# Growing pothos submerged?



## BBradbury (Nov 8, 2010)

*Emersed Land Plants in Tanks*

Hello In...

Pothos will live emersed for some time. You just need to remove all the potting soil from the roots and make sure no leaves are under the water. There are others that work fairly well, like Nephthytis, Peace lily and Impatiens.

Aglaonema or Chinese evergreen is the best. Again, make sure all the potting mixture is removed and only the white roots are under the water. Any leaves under the water will die off.

It's a good idea to have an air stone attached to an air pump running under the roots to provide a lot of oxygen for the roots. If you do, the plants will grow much better.

B


----------



## AGUILAR3 (Jun 22, 2013)

Most will say that they will rot within weeks only because they have read it somewhere else before and never from experience. If they had experience, they would know that they do in fact thrive under water.

Google search images for "pothos aquarium" and you will see tons of tanks with submerged pothos.
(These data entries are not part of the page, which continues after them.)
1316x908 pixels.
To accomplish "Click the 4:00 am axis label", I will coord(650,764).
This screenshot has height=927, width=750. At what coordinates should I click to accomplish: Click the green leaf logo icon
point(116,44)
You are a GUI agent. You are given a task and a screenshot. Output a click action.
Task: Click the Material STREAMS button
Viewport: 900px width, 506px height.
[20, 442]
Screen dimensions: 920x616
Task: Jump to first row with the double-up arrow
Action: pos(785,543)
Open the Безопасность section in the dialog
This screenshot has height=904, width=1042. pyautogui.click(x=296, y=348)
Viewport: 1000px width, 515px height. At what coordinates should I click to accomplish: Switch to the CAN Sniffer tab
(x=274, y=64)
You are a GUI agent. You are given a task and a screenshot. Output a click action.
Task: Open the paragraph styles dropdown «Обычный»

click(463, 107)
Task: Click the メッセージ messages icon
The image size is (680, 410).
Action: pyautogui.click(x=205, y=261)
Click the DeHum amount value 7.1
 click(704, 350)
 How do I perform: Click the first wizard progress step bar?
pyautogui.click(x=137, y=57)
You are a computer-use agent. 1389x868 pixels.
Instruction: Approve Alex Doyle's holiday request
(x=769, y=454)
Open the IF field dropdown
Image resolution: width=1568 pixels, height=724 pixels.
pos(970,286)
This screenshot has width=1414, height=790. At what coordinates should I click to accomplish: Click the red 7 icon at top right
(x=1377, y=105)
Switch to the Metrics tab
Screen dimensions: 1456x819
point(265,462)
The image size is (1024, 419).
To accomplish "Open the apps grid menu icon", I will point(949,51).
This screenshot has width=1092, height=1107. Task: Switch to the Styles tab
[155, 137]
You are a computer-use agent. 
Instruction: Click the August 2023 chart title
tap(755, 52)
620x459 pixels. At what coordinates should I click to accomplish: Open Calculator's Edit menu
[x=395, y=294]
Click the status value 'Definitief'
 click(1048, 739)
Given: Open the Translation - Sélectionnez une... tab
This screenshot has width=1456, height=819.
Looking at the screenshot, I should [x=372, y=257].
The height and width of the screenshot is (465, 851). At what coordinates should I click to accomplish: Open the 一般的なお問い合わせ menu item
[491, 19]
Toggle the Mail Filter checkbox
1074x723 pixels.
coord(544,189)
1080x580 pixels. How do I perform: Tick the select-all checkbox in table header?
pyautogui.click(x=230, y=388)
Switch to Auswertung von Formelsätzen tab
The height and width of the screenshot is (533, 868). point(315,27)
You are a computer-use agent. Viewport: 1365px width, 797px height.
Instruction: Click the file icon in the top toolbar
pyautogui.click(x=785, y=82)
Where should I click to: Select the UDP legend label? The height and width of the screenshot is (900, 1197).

My 3g betta tank has had a potho for over 8 months now.


----------



## Indian fern (Jul 16, 2012)

AGUILAR3 said:


> Most will say that they will rot within weeks only because they have read it somewhere else before and never from experience. If they had experience, they would know that they do in fact thrive under water.
> 
> Google search images for "pothos aquarium" and you will see tons of tanks with submerged pothos. My 3g betta tank has had a potho for over 8 months now.


REALLY!? Wow I think I am gonna try it. If it dies its fine its just pothos. Thanks!


----------